• [Source document]
********************

LOCAL hosts Free the Taps fundraisers in Tulsa and Oklahoma City and wants to hire a lobbyist who can work with legislators to change the law. Hall realizes that it could take years achieve the desired outcome and he hopes his group can start the legislative process in 2015.

Foam runs over the brim during at a recnt Free the Taps rally held recently at Roughtail Brewing Company.  mh
  • Foam runs over the brim during at a recnt Free the Taps rally held recently at Roughtail Brewing Company. mh

Grassroots efforts to change Oklahoma’s alcohol laws have sprouted before, but LOCAL draws inspiration from similar, successful groups in other states. In 2013, Free the Hops, a beer advocacy group in Alabama, helped pass a bill that legalized home brewing and shares similar goals with LOCAL when it comes to restrictions on small breweries.

********************

• [What the task asks]
In the text on Oklahoma's alcohol laws, what kind of bill did Free the Hops help pass in 2013?

• [Material provided]

********************

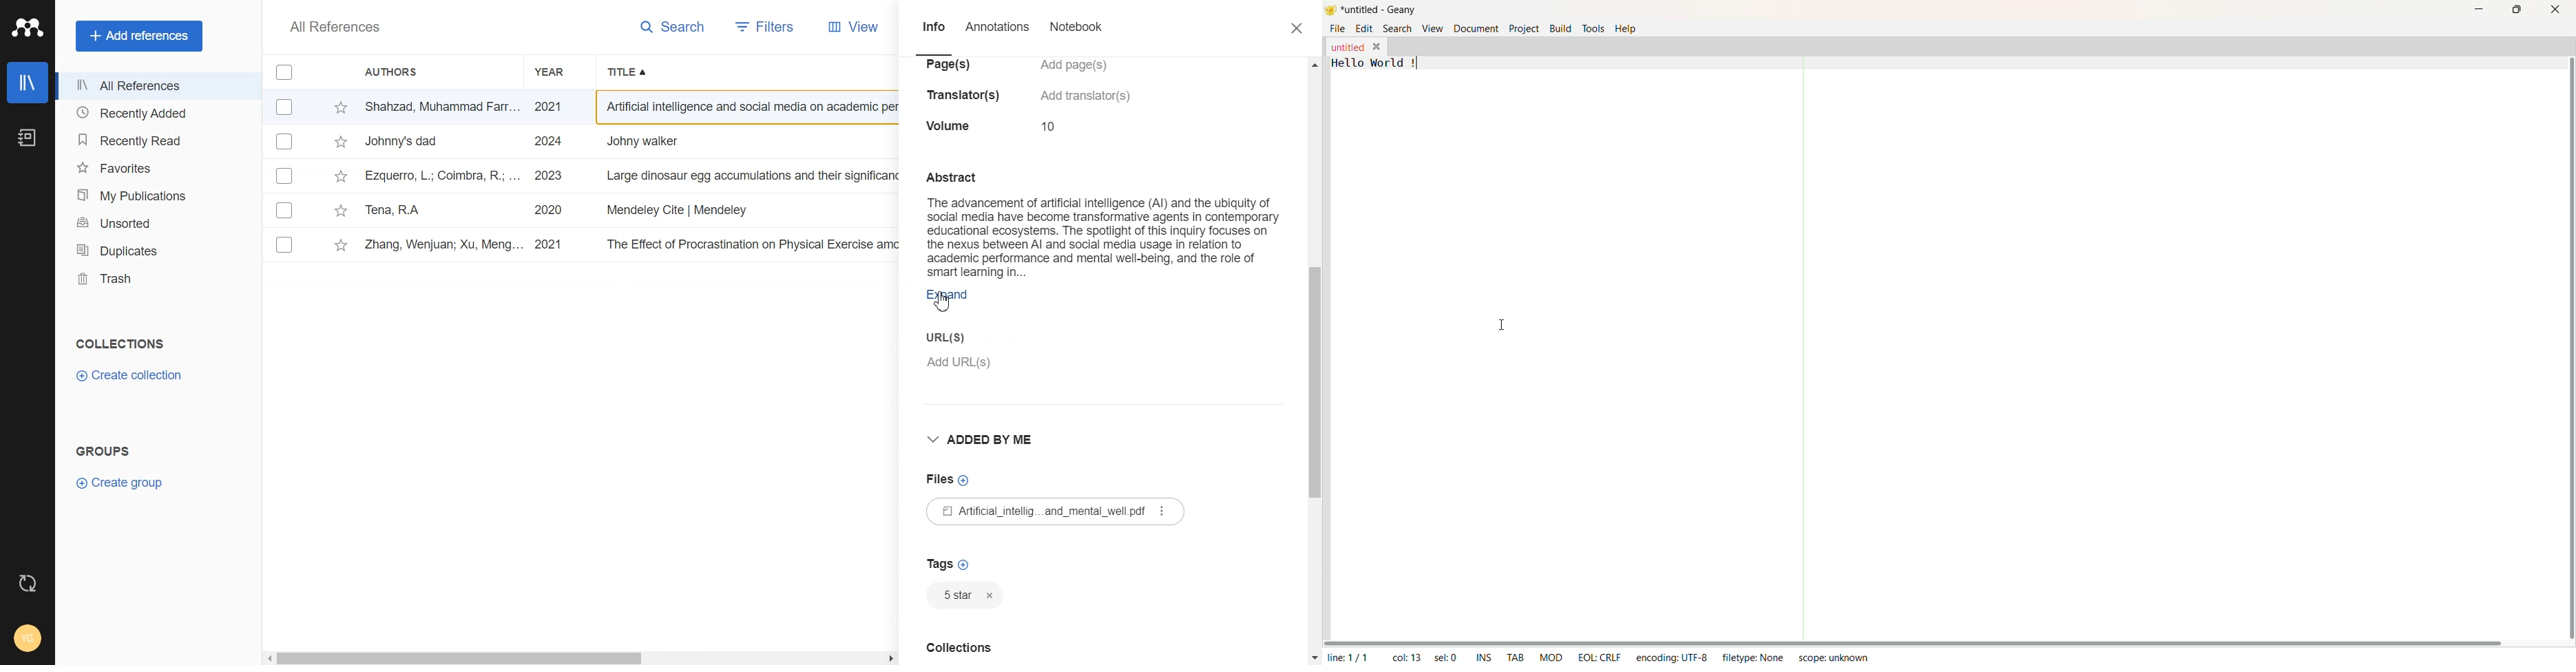 The height and width of the screenshot is (672, 2576). What do you see at coordinates (148, 277) in the screenshot?
I see `Trash ` at bounding box center [148, 277].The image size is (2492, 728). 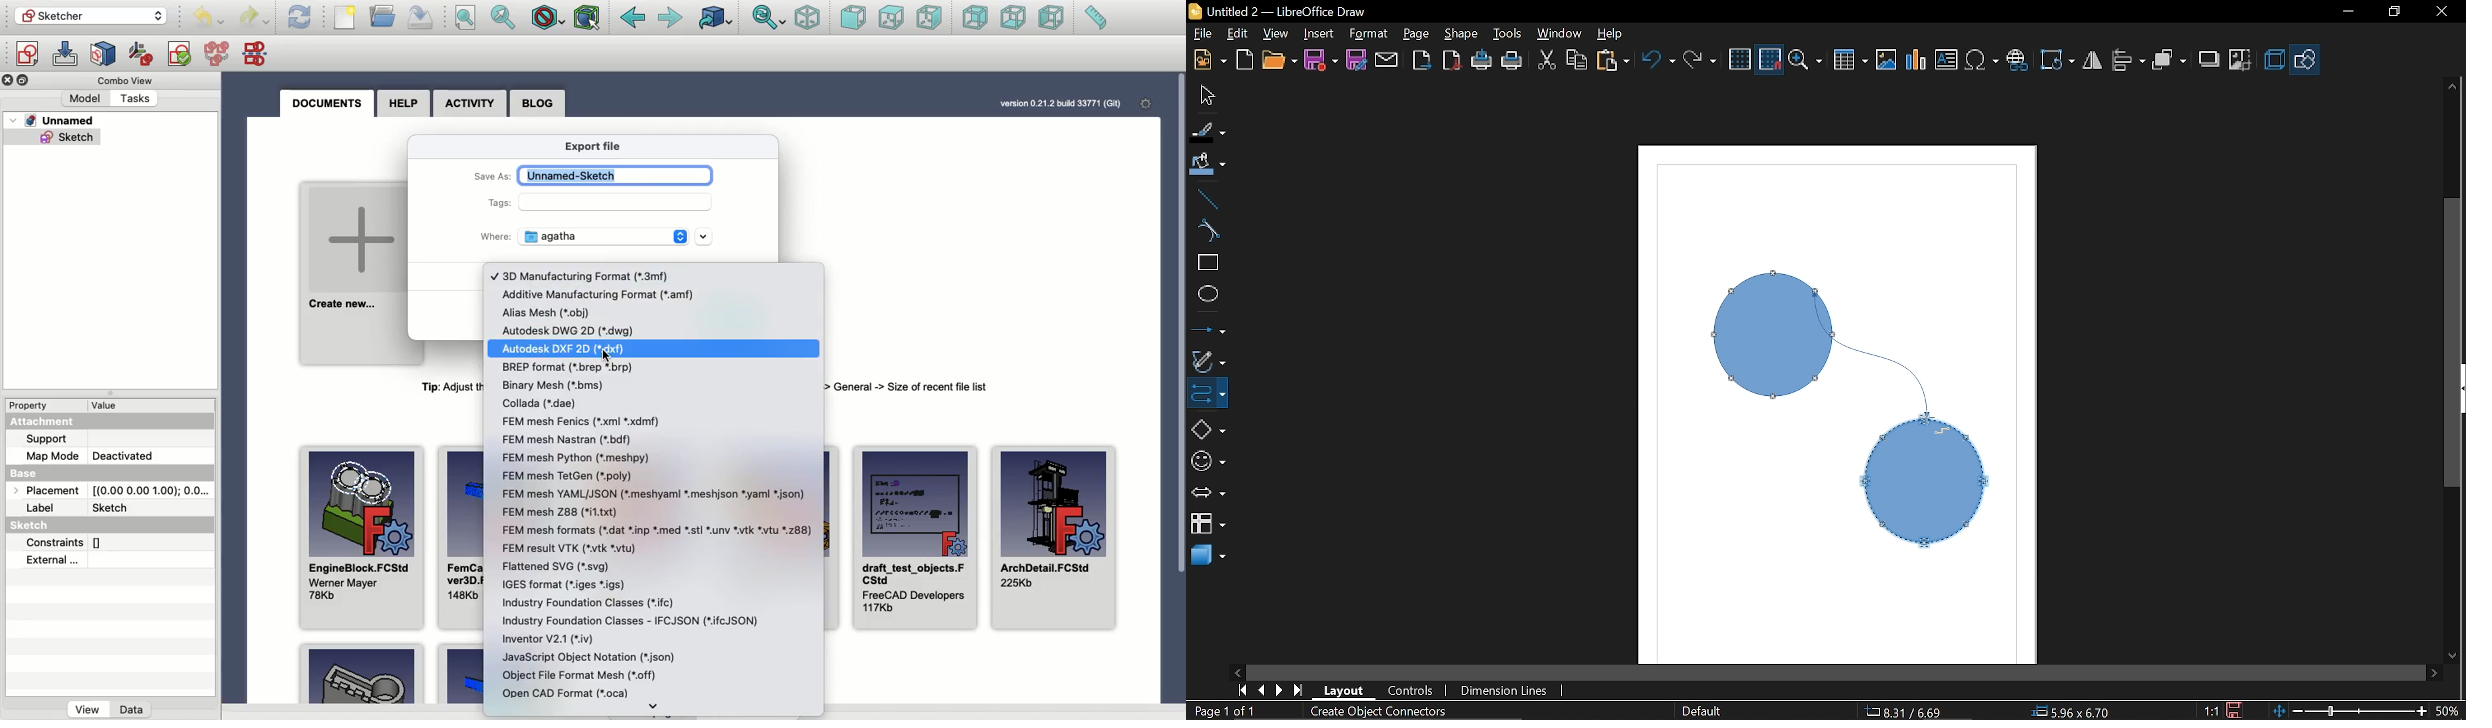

********************

• [Full answer]
A bill that legalized home brewing.